UPDATE: For a far more detailed and erudite analysis, see this post by linguist and cognitive scientist George Lakoff, author of Don't Think of an Elephant!
For more politics from me (in less guarded tones), see my Twitter.
Because lawn signs were being stolen, I hung a large arrow on my front porch, between two pillars. It was a fairly close reproduction. Yet no one, not even Clinton supporters, recognized it as Hillary's logo. It just didn't register.
Posted by: Laurie Bennett | November 16, 2016 at 07:37 AM
Might I suggest another key problem with using "I'M WITH HER"?
It sounds too much like those silly "I'M WITH STUPID" T-Shirts.
Posted by: JJM | November 17, 2016 at 09:22 AM
I'm surprised you hadn't noticed a few other issues with the logo.
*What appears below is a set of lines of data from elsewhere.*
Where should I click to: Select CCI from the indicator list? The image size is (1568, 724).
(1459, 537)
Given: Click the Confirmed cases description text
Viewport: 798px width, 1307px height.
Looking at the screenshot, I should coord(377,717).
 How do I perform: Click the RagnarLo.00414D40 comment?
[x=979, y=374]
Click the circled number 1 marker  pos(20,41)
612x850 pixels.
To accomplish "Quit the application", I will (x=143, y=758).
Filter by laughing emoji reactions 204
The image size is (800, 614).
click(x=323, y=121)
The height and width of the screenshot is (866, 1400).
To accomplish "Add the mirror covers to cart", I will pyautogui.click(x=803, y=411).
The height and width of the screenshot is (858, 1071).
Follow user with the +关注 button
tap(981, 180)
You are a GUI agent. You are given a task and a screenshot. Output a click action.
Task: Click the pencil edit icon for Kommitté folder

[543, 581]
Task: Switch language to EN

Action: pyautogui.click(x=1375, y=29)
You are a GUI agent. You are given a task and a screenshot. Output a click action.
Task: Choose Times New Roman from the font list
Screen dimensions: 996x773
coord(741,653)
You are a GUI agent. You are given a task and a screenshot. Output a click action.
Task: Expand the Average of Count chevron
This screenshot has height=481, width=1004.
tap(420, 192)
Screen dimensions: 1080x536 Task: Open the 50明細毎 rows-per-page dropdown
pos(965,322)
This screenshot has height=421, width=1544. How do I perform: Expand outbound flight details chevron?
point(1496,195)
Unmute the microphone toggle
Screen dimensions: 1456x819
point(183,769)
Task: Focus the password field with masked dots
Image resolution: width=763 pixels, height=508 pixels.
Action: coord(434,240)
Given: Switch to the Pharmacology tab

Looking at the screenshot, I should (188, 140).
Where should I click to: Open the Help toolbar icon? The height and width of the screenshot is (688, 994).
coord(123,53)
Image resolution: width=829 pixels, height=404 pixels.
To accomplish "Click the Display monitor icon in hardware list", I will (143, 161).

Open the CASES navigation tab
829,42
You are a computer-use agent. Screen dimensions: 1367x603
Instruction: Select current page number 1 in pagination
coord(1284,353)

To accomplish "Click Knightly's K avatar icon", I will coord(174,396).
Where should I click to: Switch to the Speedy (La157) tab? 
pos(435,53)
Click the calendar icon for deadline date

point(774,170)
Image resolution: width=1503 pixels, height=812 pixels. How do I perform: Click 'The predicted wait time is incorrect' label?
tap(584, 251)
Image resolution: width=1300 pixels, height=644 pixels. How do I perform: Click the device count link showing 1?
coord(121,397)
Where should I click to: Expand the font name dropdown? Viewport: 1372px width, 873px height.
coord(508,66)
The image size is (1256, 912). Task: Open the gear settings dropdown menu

The arrow is reminiscent of FedEx's almost hidden logo that subtly almost unconsciously expresses forward movement: ideal for a logistics company, not ideal for a political movement. With the H-Forward logo, one gets the clunky sense that we're all just goods being transported through services from point a to point b. Emphasis is on the temporal and mechanical - a bit devoid of humanity. The H - Forward is problematic at the unconscious level for many Americans still smarting from 9-11. The icon could be seen and felt as an airplane flying through the twin towers. There is something pushed and aggressive about the inspiration behind the concept. The arrow symbol can be misinterpreted in many ways. On the surface it appears to demonstrate direction (rightward as you pointed out). However, the arrow I'm its most primitive form is a weapon, a vector for dispatching enemies. One also cannot discount the phallic and masculine symbolism of the arrow - if one is inclined to Freudian post-feminist interpretations of male symbolism. Was it a way to express unconsciously her masculine, muscular bona fides being the first woman to represent a major party in U.S. Election history? The conscious and unconscious have too many choices and interpretations with this branding. Without making too sweeping of a generalization it seems that a gay man dressed her up as a man with that logo squelching her femininity. She surrounded herself with many young millenials who had energy, drive and some accomplishments but probably lacked the experience to understand which way the wind was blowing. It was obvious she was trying to capture the same branding magic as Obama's iconic logo. To keen observers this represented a continuation of Obama's policies in the form of brand identity. The electorate was looking for something different - a break from the past. Something clear, honest, direct and not subject to interpretation. In this way Trump's brand worked better. Of course, he didn't have to do much because he was already an established brand. Hillary had to try to re-position herself in the brandscape.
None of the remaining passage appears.